Drug maker Moderna has just announced encouraging interim results from the ongoing phase 1 trial for its experimental coronavirus vaccine. The early results suggest the vaccine has the potential to confer immunity against covid-19 in people.
What is the vaccine and how does it work? Moderna specializes in vaccines designed to elicit an immune response against the coronavirus through the virus’s mRNA—genetic instructions for the virus to replicate inside the host. New methods like Moderna’s are fast to prepare, but they have never led to a licensed vaccine for sale.
The phase 1 trial: The purpose of a phase 1 clinical trial is to establish whether or not the drug or vaccine being investigated is safe. It’s not designed to test for efficacy. That being said, the trials can still provide some insights into the potential of the drug or vaccine to treat patients. Moderna’s trial, which began in March and is still ongoing, is set to enroll up to 105 people. Each participant receives either two shots at 25 micrograms or 100 micrograms (about four weeks apart) or a single dose at 250 micrograms.
The new results: Moderna released antibody data for eight participants (aged 18 to 55), four in the 25-microgram arm and four in the 100-microgram arm. The results, according to the company, show that 25-microgram participants developed neutralizing antibodies to the coronavirus at levels comparable to recovered covid-19 patients; those in the 100-microgram arm had antibody levels that “significantly exceeded” the level in recovered patients. Adverse effects have been observed, but the company’s statement insists they “have been transient and self-resolving.”

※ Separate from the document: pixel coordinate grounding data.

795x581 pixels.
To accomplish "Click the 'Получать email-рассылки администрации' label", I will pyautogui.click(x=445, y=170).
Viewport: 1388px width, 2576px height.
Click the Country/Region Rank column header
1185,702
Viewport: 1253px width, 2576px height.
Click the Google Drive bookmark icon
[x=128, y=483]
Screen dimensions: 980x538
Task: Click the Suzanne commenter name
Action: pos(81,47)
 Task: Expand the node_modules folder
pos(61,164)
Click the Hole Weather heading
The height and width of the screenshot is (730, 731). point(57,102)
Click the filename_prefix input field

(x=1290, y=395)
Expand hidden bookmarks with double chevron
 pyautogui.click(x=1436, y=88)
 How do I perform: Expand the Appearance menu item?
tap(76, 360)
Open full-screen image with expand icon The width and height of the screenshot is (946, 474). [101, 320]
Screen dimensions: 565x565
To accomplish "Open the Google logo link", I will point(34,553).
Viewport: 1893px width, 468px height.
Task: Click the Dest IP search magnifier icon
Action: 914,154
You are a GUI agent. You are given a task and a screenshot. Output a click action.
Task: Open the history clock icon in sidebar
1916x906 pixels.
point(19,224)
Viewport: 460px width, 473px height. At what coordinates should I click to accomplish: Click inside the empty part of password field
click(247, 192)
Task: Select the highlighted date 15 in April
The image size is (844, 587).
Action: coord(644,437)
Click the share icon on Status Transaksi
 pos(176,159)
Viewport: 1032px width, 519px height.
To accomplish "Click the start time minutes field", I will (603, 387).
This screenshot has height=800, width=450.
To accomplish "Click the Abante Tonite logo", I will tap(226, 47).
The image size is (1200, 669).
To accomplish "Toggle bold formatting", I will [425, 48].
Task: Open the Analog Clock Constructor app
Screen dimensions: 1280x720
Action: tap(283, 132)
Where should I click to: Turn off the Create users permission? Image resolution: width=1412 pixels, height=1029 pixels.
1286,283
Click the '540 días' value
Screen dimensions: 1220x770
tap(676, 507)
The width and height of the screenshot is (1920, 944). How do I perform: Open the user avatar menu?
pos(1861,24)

Next steps: The results are encouraging, but we can’t draw conclusions from a phase 1 trial, with data from only eight participants so far. Way more data is needed. The FDA has already given Moderna approval for a phase 2 trial (testing the drug’s biological effect on patients), and Moderna says it will add a 50-microgram arm to the phase 2 study. A phase 3 trial is expected to start in July. According to the Wall Street Journal, if all Moderna’s trials go well—and that’s a big if—the FDA could grant emergency-use authorization for the vaccine by the fall.